The solution would seem pretty simple: allow the government to use its might to bargain for better drug prices for seniors. The resulting savings could help put extra money back into the pockets of seniors and the program. It's also a solution that a number of Americans favor, at least based on a 2015 Kaiser Family Foundation (KFF) poll. KFF's survey found that 83% of respondents favored government involvement if it meant lower prescription drug costs. 

This solution is far from perfect

But there's a catch. Allowing government involvement would disrupt the free market that drug companies currently enjoy. Disrupting the free market is an idea that lawmakers on Capitol Hill may not appreciate, even if the American public overwhelmingly favors it.

Even more so, allowing the government to use its might to negotiate lower drug prices could drive jobs and innovation within the sector overseas.
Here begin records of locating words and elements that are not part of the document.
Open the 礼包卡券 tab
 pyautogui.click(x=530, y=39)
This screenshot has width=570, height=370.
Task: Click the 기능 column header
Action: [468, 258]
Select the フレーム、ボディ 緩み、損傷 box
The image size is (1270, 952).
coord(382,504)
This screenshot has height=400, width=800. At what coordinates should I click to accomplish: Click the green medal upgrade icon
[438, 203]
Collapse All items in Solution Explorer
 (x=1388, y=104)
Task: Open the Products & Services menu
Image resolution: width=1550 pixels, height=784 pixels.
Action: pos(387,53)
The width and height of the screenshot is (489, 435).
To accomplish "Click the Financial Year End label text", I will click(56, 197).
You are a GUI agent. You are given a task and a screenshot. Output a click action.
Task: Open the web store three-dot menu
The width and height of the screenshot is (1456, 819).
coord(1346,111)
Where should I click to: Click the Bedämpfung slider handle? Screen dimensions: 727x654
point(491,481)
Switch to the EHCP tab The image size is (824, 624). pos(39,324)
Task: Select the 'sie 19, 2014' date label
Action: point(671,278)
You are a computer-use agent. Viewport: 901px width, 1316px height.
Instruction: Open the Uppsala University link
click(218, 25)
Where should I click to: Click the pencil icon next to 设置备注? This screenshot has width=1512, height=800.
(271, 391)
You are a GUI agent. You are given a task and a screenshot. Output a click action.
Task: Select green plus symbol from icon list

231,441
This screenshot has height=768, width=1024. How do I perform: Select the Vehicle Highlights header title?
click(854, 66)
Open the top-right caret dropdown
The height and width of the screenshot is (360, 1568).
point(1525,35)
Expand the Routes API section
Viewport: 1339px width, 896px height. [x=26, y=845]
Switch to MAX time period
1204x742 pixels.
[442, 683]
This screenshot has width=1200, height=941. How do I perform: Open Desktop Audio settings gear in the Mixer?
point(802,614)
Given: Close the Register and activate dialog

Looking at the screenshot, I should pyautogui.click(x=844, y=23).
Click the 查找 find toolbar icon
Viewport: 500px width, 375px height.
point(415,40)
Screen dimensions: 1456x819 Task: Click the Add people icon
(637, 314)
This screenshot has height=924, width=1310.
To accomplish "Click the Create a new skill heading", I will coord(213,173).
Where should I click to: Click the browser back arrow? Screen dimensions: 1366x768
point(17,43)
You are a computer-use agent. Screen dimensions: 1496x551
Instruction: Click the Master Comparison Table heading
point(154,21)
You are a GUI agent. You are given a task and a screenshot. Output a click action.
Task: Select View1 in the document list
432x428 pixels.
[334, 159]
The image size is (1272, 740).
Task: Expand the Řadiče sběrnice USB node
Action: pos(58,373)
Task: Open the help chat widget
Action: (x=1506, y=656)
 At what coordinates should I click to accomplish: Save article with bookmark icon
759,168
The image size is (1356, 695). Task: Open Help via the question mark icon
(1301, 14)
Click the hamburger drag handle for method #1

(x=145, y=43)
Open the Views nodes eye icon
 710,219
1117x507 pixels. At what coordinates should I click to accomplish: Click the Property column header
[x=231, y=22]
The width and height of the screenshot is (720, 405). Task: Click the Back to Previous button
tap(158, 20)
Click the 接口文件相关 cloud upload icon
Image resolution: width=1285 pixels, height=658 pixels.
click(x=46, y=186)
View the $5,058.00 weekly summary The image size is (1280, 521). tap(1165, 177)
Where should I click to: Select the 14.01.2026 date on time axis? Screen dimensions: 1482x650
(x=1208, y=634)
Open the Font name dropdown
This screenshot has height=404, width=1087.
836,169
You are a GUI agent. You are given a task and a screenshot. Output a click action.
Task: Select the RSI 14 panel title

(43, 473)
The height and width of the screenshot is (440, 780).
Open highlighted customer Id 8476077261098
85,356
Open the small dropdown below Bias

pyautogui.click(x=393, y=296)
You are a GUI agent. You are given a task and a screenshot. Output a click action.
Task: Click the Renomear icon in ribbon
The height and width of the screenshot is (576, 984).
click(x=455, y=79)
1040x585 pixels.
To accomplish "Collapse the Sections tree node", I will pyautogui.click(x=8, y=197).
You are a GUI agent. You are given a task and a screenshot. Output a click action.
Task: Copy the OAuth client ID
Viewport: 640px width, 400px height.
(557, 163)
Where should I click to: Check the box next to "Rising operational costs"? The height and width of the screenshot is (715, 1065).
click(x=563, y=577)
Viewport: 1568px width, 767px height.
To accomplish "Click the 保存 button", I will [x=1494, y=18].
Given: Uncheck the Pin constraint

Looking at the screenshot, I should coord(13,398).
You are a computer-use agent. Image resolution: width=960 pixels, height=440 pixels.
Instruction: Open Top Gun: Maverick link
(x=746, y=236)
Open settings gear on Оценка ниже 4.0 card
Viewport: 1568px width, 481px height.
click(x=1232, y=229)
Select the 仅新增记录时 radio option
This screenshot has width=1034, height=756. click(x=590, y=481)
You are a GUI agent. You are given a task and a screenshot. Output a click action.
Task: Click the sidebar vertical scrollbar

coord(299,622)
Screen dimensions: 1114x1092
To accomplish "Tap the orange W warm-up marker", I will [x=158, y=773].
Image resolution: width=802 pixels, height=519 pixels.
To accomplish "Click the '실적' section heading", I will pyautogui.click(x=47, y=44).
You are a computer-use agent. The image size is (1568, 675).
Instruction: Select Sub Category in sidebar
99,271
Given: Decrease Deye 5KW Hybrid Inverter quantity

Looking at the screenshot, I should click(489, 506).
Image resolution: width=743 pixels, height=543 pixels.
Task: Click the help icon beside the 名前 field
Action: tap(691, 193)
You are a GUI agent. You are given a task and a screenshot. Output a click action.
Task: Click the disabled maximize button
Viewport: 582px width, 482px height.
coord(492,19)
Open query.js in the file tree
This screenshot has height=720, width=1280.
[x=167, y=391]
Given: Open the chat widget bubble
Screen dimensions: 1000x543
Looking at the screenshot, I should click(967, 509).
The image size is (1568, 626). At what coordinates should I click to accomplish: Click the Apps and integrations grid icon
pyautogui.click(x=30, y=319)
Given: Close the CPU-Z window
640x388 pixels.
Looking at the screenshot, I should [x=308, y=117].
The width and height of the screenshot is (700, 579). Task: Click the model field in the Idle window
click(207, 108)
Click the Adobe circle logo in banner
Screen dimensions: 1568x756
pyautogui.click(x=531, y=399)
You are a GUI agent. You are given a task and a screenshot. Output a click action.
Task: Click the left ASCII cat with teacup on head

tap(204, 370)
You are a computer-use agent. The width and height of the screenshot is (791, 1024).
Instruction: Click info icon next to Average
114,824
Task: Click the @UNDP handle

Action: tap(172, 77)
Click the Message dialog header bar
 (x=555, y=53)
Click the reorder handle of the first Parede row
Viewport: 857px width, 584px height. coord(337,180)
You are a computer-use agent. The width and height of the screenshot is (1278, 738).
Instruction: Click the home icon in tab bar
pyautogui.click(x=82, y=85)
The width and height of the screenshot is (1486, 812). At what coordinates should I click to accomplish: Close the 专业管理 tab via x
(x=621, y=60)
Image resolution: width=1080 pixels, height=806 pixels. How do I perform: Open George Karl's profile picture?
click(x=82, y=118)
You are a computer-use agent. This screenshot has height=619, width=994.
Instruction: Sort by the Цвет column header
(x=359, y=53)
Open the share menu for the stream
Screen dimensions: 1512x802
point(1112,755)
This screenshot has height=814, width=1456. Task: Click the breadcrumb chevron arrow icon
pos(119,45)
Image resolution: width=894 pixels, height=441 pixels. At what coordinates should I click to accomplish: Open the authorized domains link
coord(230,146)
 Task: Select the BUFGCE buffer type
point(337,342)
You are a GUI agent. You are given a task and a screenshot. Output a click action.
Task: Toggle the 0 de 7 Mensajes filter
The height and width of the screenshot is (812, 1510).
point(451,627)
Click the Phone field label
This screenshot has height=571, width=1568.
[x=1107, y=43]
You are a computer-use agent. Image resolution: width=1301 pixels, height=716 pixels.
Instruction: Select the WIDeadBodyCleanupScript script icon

Lower margins could cause U.S. drugmakers and biotech companies to seek out more cost-competitive environments, costing U.S. jobs in the process. Let's not forget that domestic drugmakers count on the high margins and strong drug pricing power in the U.S. to subsidize their ventures into emerging and underdeveloped markets. If those high margins get reduced, innovation could suffer and emerging markets could see a reduced access to life-saving medicines.

There's no questioning that Medicare needs a fix, as the current path appears unsustainable. But exactly how lawmakers will fix Medicare remains to be seen.